The first step in determining specifics around improving your sales team’s performance is to identify the metrics that are the most indicative of your team’s success or failure. Some of those might include revenue growth, profitability, new customer acquisition, market share, etc. Turnover in the sales department may also come into play here.
What you decide to measure will vary depending on how your company goes to market and your unique corporate goals, but coming to a consensus at the executive level about key sales performance metrics must take place before you commit to any sort of performance improvement initiative.
3 Tips For Improving Your Sales Team’s Performance:
Get Real About the Quality of Your Current Sales Talent
You can’t expect the health of your sales organization to flourish if you don’t have a team of well-qualified sellers going to bat. Step back and objectively evaluate the talent you currently have and determine which struggling reps have the potential to be trained or coached to become top performers. When you have someone who is clearly unfit for the position, however, no amount of reinforcement will turn them into an A-player. Unfortunately, those are the people who can’t stay on your team.

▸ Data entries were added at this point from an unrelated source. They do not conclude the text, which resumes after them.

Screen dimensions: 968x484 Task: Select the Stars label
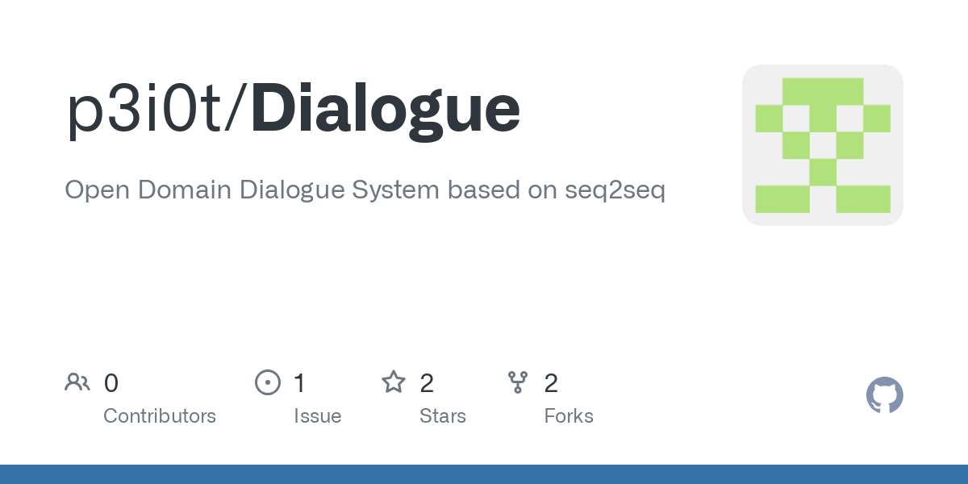click(x=443, y=416)
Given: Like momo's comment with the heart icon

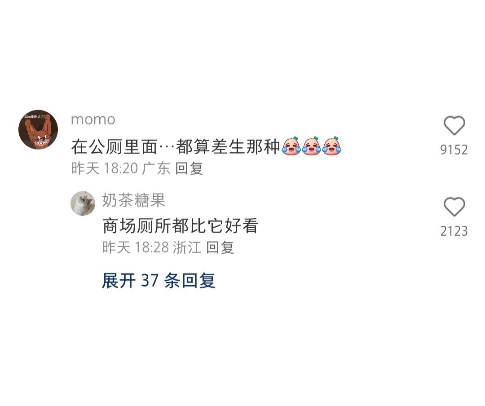Looking at the screenshot, I should 454,125.
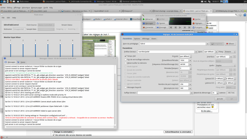247x139 pixels.
Task: Click the Préfixe Serveur path field
Action: [165, 52]
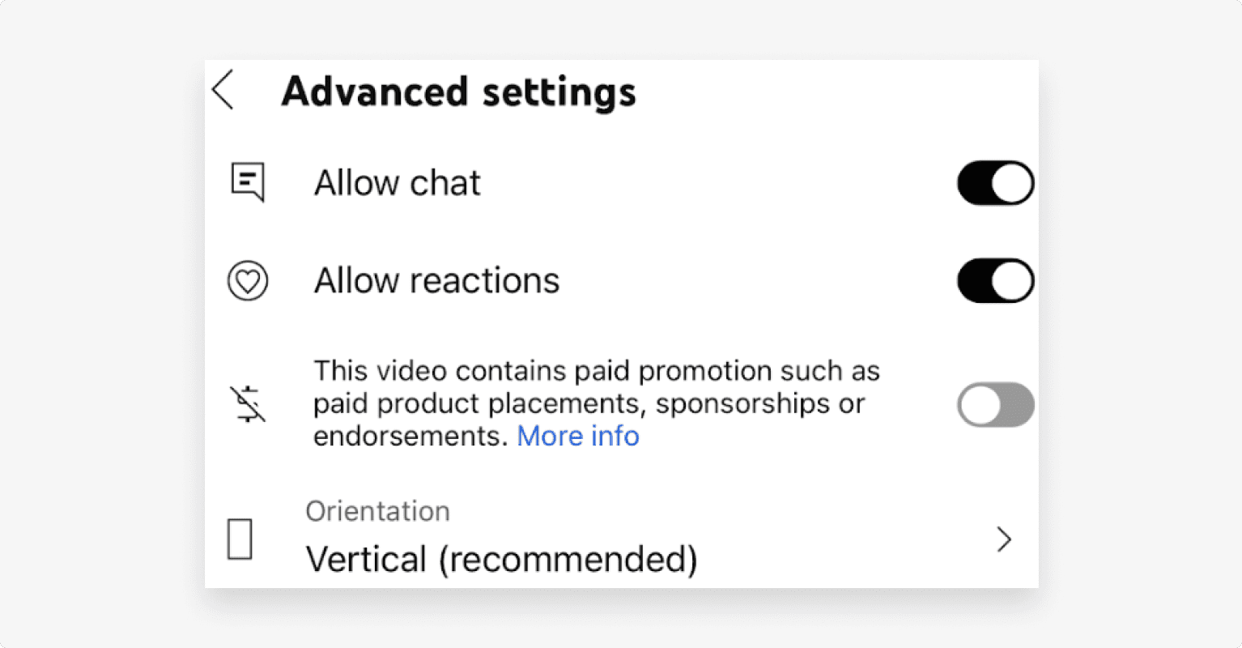Go back using the left arrow
Viewport: 1242px width, 648px height.
(223, 90)
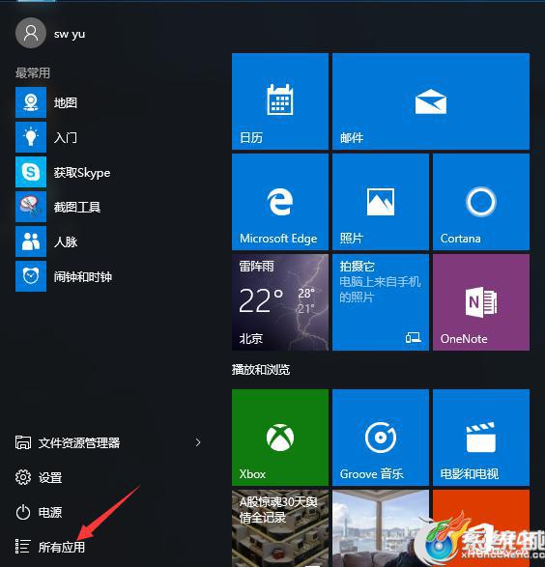The image size is (545, 567).
Task: Open the 北京 weather live tile
Action: [x=280, y=302]
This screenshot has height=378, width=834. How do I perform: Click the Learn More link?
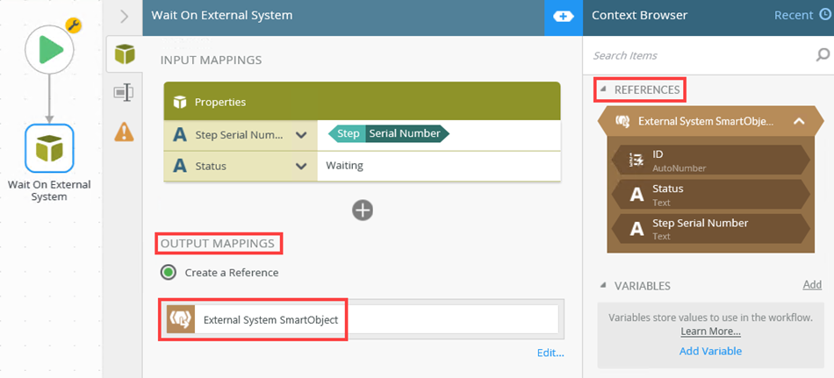[x=710, y=332]
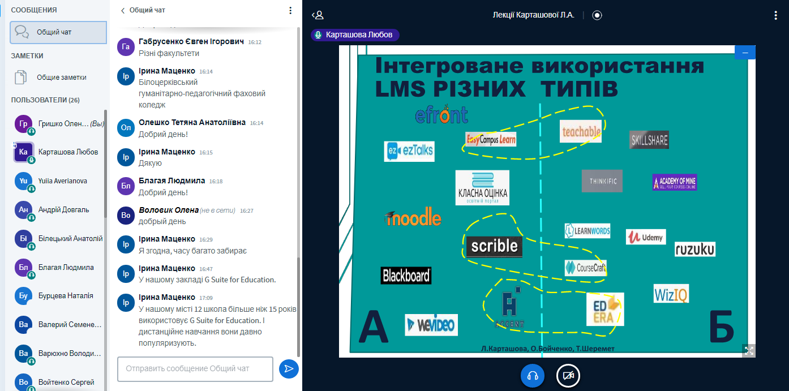Viewport: 789px width, 391px height.
Task: Toggle the user list panel icon
Action: coord(318,15)
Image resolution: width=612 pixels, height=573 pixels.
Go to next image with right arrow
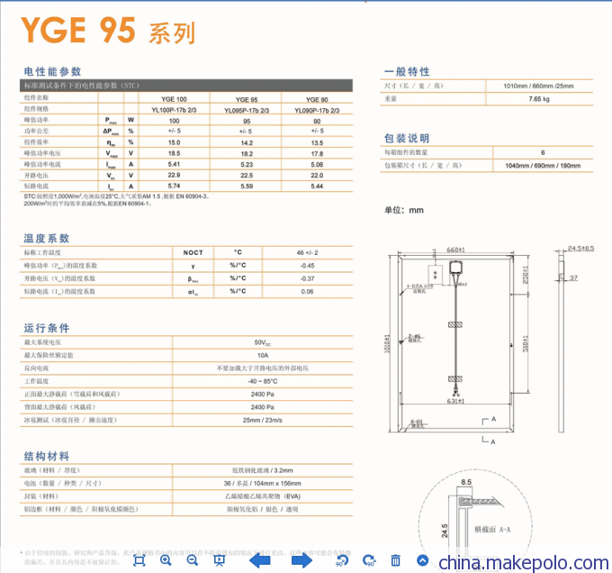point(302,559)
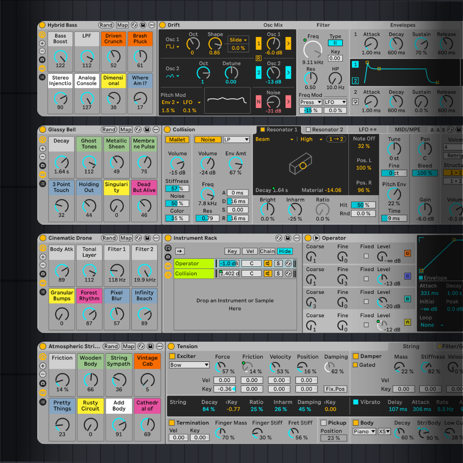
Task: Click the Hot-Swap icon on Glassy Bell
Action: pos(138,130)
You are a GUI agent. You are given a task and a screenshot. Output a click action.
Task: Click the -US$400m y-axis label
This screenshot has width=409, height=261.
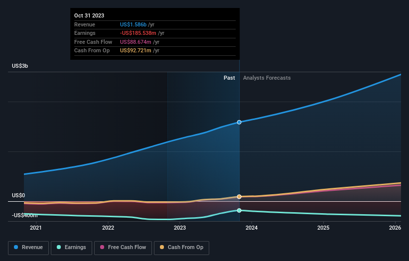[x=25, y=215]
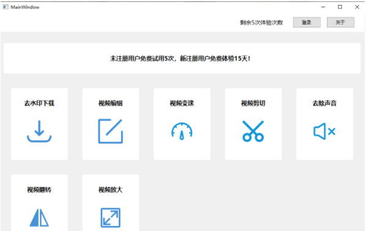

You can avoid having to make the tough decision to terminate underperforming salespeople by hiring the right sales talent in the first place. Assessments can be used to predict a candidate’s performance capabilities as well as provide insight on the best ways to bring them up to speed and coach them once they’re there. Bottom line is, if you want the best, you have to hire the best.
Develop a Culture of Sales Coaching Excellence
If you have team members who need improvement, a targeted coaching plan can be beneficial in improving sales performance. Front line sales managers often fall into the trap of compensating for a rep’s poor performance (closing sales for them, avoiding tough conversations, etc.), rather than providing them the feedback, coaching and course-correction building a team of top performers requires.

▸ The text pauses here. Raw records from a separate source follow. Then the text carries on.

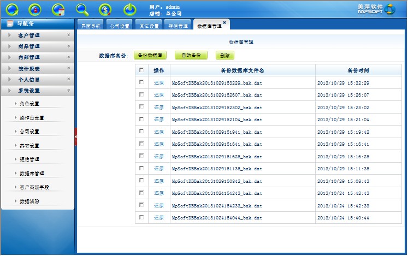Click the magnifying glass search icon
This screenshot has width=408, height=256.
click(x=82, y=9)
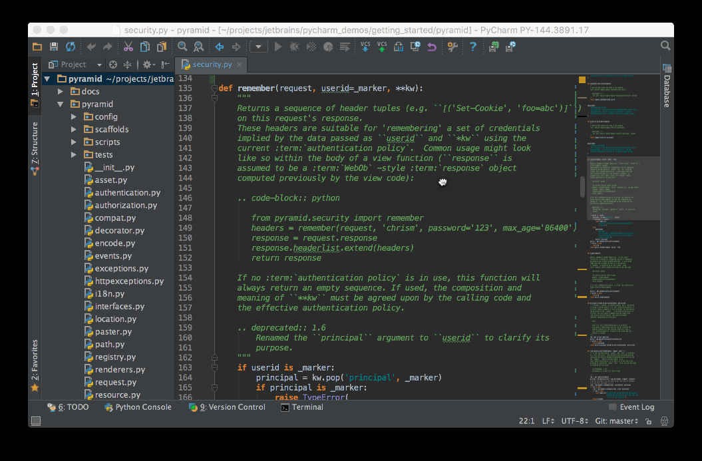
Task: Click the VCS Commit Changes icon
Action: [x=382, y=47]
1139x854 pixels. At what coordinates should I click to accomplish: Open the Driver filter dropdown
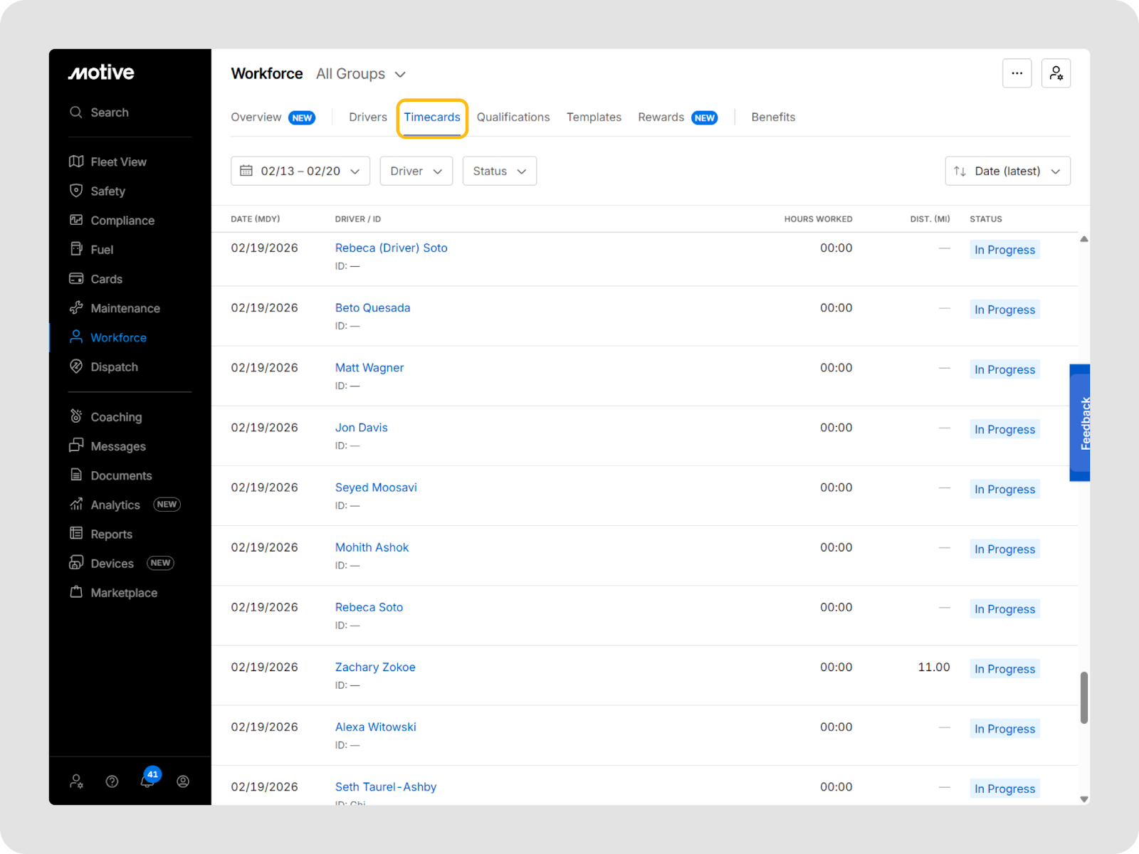pyautogui.click(x=416, y=172)
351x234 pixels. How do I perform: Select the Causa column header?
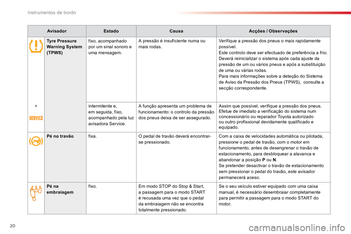click(176, 31)
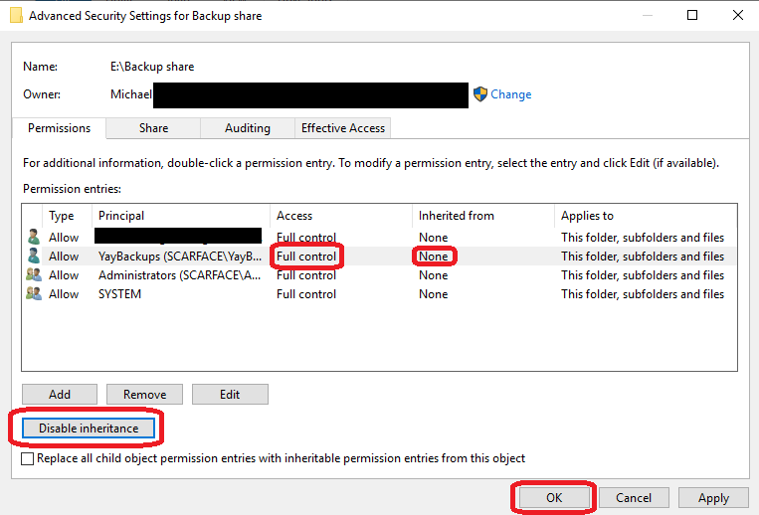Sort by the Principal column header

coord(120,216)
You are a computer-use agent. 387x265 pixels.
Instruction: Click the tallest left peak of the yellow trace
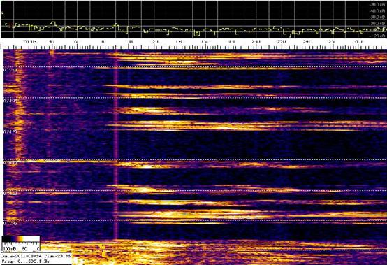click(x=53, y=23)

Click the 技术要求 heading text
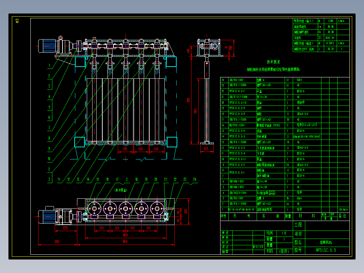coord(274,62)
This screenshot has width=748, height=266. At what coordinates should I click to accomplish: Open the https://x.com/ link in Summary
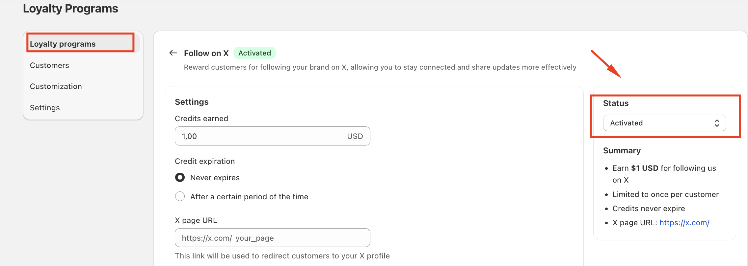[684, 223]
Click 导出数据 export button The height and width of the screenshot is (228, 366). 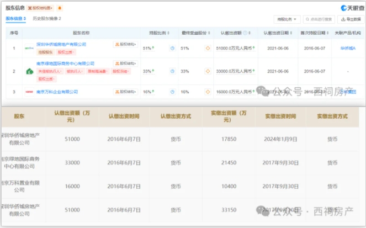point(351,19)
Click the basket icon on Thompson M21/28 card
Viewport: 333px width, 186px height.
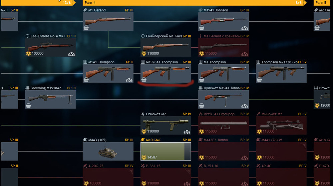point(259,80)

Installing a culture of sales coaching excellence can be one of the most important steps in an overall sales performance improvement plan. Sales managers, just like salespeople, must be taught how to provide coaching to their team members. And, just as importantly as developing those skills is having senior leaders in place who reinforce the fact that coaching is the #1 responsibility of the sales manager.
Get the Customer’s Perspective
Regardless of what your organization sells, you are in the business of providing solutions.
In order to be perceived as a strategic partner in the eyes of your customers, you must ensure that you are in fact offering solutions for the problems they face. Each customer will define satisfaction differently, so make it a point to meet with your best clients to validate their perspective and see exactly what it is they like – and don’t like – about doing business with your salespeople.
The concerns and pain points that your top customers have are likely shared by many of the businesses in your market, so this information will provide insight as to what your prospects are looking for and how you can appeal to them specifically. Work towards sales performance improvement by viewing your salespeople’s performance through the eyes of your customers.
Once you have laid out a plan for improving sales performance, determine how you will execute on that plan in order to achieve the goals you have set for your organization. The action steps you decide to take will vary depending on your unique situation, but it is likely that a training initiative is necessary in order for performance growth to take place inside your organization.
The level of improvement your sales team will see is directly correlated to the amount of time and resources you are willing to invest. Keep in mind that a sales performance initiative requires ongoing executive sponsorship and a transformational shift in culture in order to be truly successful.